Friday, September 23, 2011

More Honesty

When I was at Josh and Erin's a couple months ago I was getting Brian Julian up from a nap and I was dismayed to see this quilt that I made for one of their kiddos. I'm guessing that is was Colin but I'm not sure. I was so dismayed I had to concentrate to not cry.

Anyway, it is beautiful. I used blue scraps of fabric that I had left over from past quilts and projects. I used a pattern that I had seen earlier. I liked it because it was simple and wasn't different variations of squares which gets tiresome to me. I love the stippling that I did for the quilting. It is playful and busy and offsets the sharp angles of the design.

Are you wondering why it brought me to tears? I am ashamed to say that when I thought of that quilt, I remembered it being hokey and amateurish. I remembered that I wasn't happy with my choices of blue fabric but that they were all I had. I remember that I had trouble with my machine and wasn't happy with how the quilting turned out. I remember hurriedly finishing the binding so that Josh could take it with him when he stopped at our house in Kansas on his way to New York.

When I saw it again, I was just sick. How could I have remembered it so differently? Why am I so critical of my work? Why do I always think someone somewhere is doing the same thing better than me?

I have been thinking about this for a couple of months now, I hate that I have so many memories like this one. I remember an event/project/time as unpleasant and then find out later that it was really lovely. I also have many thoughts running around my head about why but I won't bother with those.

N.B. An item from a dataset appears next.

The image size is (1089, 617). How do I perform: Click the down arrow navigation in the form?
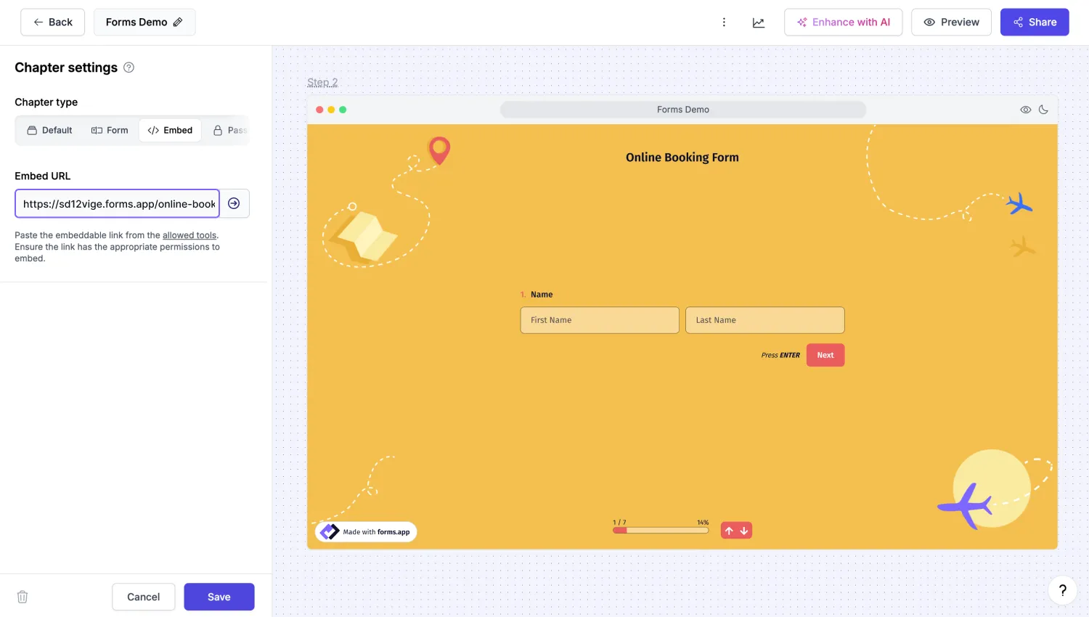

Normally, I would stress about this until it was unhealthy but I am trying to make some changes in how I deal with this kind of thing. So this is how I am going to move forward.

*Post Edit
I have been thinking about a conversation I had with Jared about his wife Liz several years ago.

Me: Liz is amazing! I can't believe everything that she can do and does so well.

Jared: Yeah, she's great. You know what else? When she does something and it doesn't work out, she doesn't dwell on it. She just learns what she can and moves on to the next thing.

Me: You mean she doesn't fret and worry about the mistake and beat herself up for weeks?! Again, amazing!

In my next life I am determined to come back as one of my sisters-in-law. . . um . . . I mean . . . I will just make better different choices when it comes to husbands.

First, I am to keep a quilting, knitting, cake, project journal; it will include my original vision and a picture of the finished project, as well as sketches, dates and names. I went to a photography workshop recently where the teacher walked us through her creative process and it was fascinating to me. I wish I had a record of my own. I think If I do that I will be forced to remember things correctly.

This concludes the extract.